"""
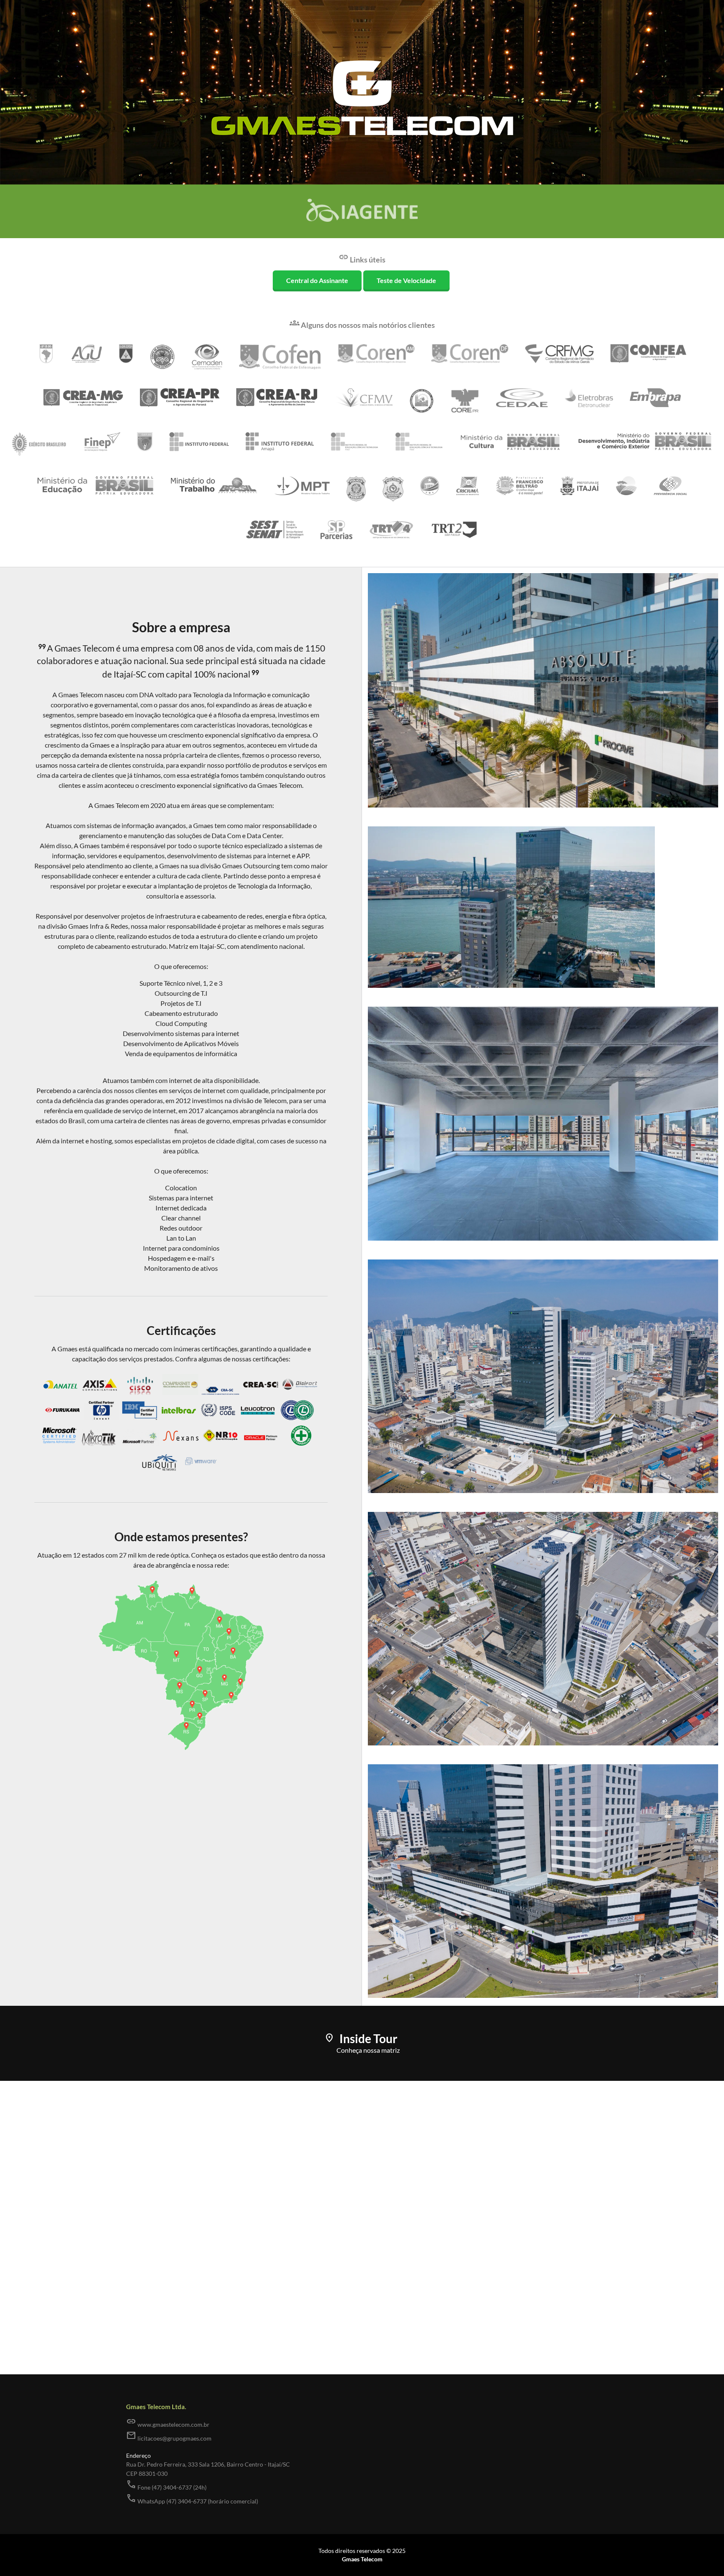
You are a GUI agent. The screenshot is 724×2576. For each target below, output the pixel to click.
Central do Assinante (317, 280)
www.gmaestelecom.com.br (167, 2422)
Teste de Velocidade (406, 280)
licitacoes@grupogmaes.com (169, 2436)
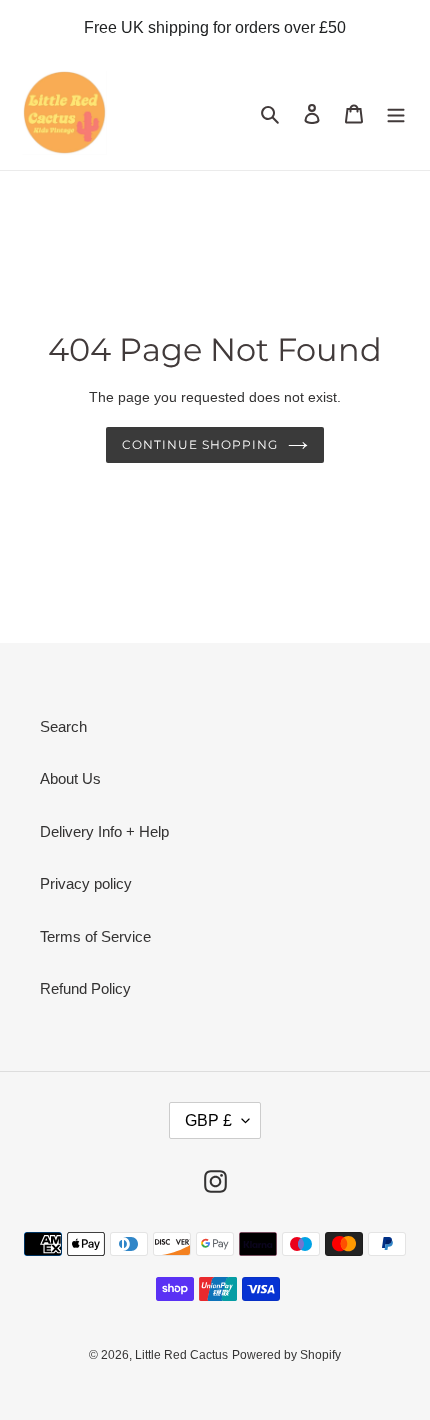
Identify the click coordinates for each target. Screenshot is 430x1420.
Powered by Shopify (286, 1355)
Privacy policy (86, 883)
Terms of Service (95, 936)
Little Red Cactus (181, 1355)
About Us (70, 778)
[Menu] (396, 113)
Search (63, 726)
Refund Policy (85, 988)
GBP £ (208, 1120)
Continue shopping (200, 444)
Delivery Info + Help (104, 831)
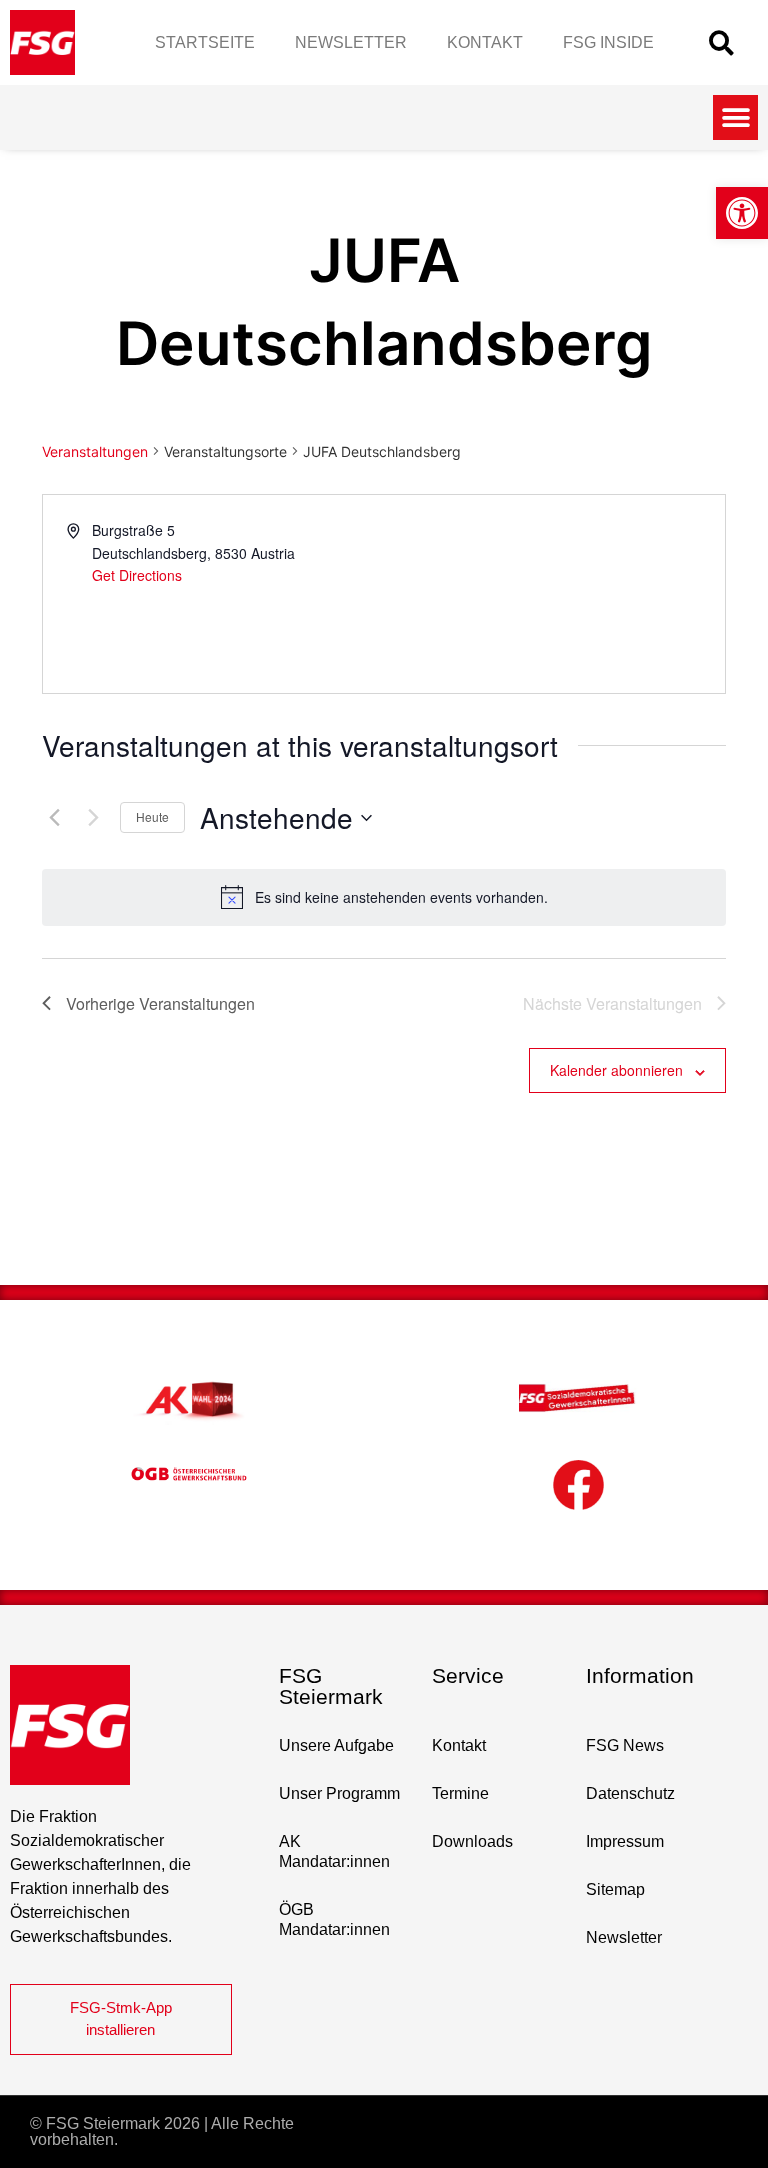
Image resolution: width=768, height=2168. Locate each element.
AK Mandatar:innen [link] (334, 1851)
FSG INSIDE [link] (608, 42)
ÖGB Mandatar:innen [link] (334, 1919)
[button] (721, 42)
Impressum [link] (625, 1841)
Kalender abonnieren (616, 1070)
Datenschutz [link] (630, 1793)
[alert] (384, 897)
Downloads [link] (472, 1841)
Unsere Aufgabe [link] (336, 1745)
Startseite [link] (205, 42)
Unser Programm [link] (339, 1793)
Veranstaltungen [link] (95, 451)
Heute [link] (152, 816)
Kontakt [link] (485, 42)
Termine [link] (460, 1793)
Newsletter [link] (351, 42)
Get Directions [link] (137, 575)
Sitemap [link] (615, 1889)
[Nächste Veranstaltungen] (93, 818)
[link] (742, 213)
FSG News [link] (625, 1745)
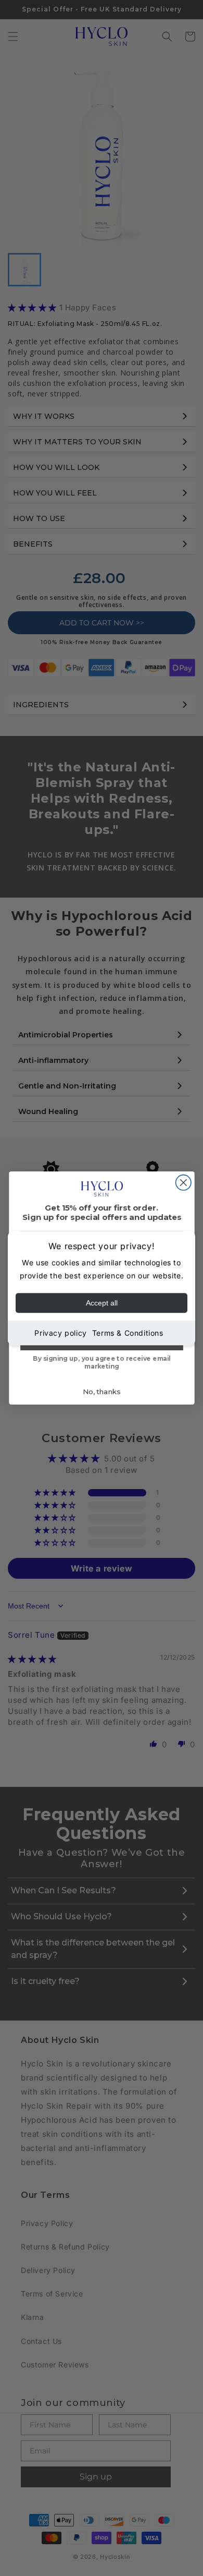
"""
▶ **The task**
Transcribe every line of the listing above exactly; skip the pictures.

▶ **Solution below**
You are a GUI agent. The screenshot is 724×2576. For each target below, output the pixel to click.
Central do Assinante (317, 280)
www.gmaestelecom.com.br (167, 2422)
Teste de Velocidade (406, 280)
licitacoes@grupogmaes.com (169, 2436)
Identify the click coordinates for each target. Screenshot is 430x1420.
Powered by Shopify (286, 1355)
Privacy policy (86, 883)
Terms of Service (95, 936)
Little Red Cactus (181, 1355)
About Us (70, 778)
[Menu] (396, 113)
Search (63, 726)
Refund Policy (85, 988)
GBP £ (208, 1120)
Continue shopping (200, 444)
Delivery Info + Help (104, 831)
Image resolution: width=768, height=2168. Locate each element.
AK Mandatar:innen [link] (334, 1851)
FSG INSIDE [link] (608, 42)
ÖGB Mandatar:innen [link] (334, 1919)
[button] (721, 42)
Impressum [link] (625, 1841)
Kalender abonnieren (616, 1070)
Datenschutz [link] (630, 1793)
[alert] (384, 897)
Downloads [link] (472, 1841)
Unsere Aufgabe [link] (336, 1745)
Startseite [link] (205, 42)
Unser Programm [link] (339, 1793)
Veranstaltungen [link] (95, 451)
Heute [link] (152, 816)
Kontakt [link] (485, 42)
Termine [link] (460, 1793)
Newsletter [link] (351, 42)
Get Directions [link] (137, 575)
Sitemap [link] (615, 1889)
[Nächste Veranstaltungen] (93, 818)
[link] (742, 213)
FSG News [link] (625, 1745)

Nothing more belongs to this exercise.